Glass half full or half empty? Seeing light at the end of the tunnel. The respite in global risk assets post-FOMC meeting on Wednesday (4 May) – which saw Fed Chair Powell downplaying the plausibility of a 75 bps hike this year – proved short-lived. Markets have since entered “capitulation mode” with broad-based selloff in equities and corporate bonds. The S&P 500 lost 7.2% while the Technology-heavy Nasdaq index suffered heavier selldown of 10.3% as yield concerns weighed on growth equities. Bonds were not spared from the volatility either with US HY spreads widening 47 bps.

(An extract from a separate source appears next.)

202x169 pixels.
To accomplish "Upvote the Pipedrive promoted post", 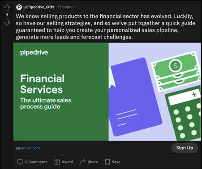I will pyautogui.click(x=7, y=8).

Clearly, investors’ fears have reverberated across risk assets this year on concerns of Fed hawkishness in tackling multi-decade high inflation. Despite the prevailing headwinds, we see light at the end of the tunnel and our optimism is based on:
Alternatives outperforming Equities and Bonds; Defensive CIO asset allocation reaping dividends. From an asset allocation perspective, our strategy of Overweighting Alternatives over Equities and Bonds has paid off in the current environment. Year-to-date, Alternatives* has gained 1.5% while global equites and global bonds lost 14.2% and 12.4%, respectively.
Gold, in particular, proved its resilience by registering a 3.0% increase. Within equities, our long-term conviction on the US has panned out marginally well as the market outperformed Europe and Japan by 1.8% pts and 0.3% pts, respectively.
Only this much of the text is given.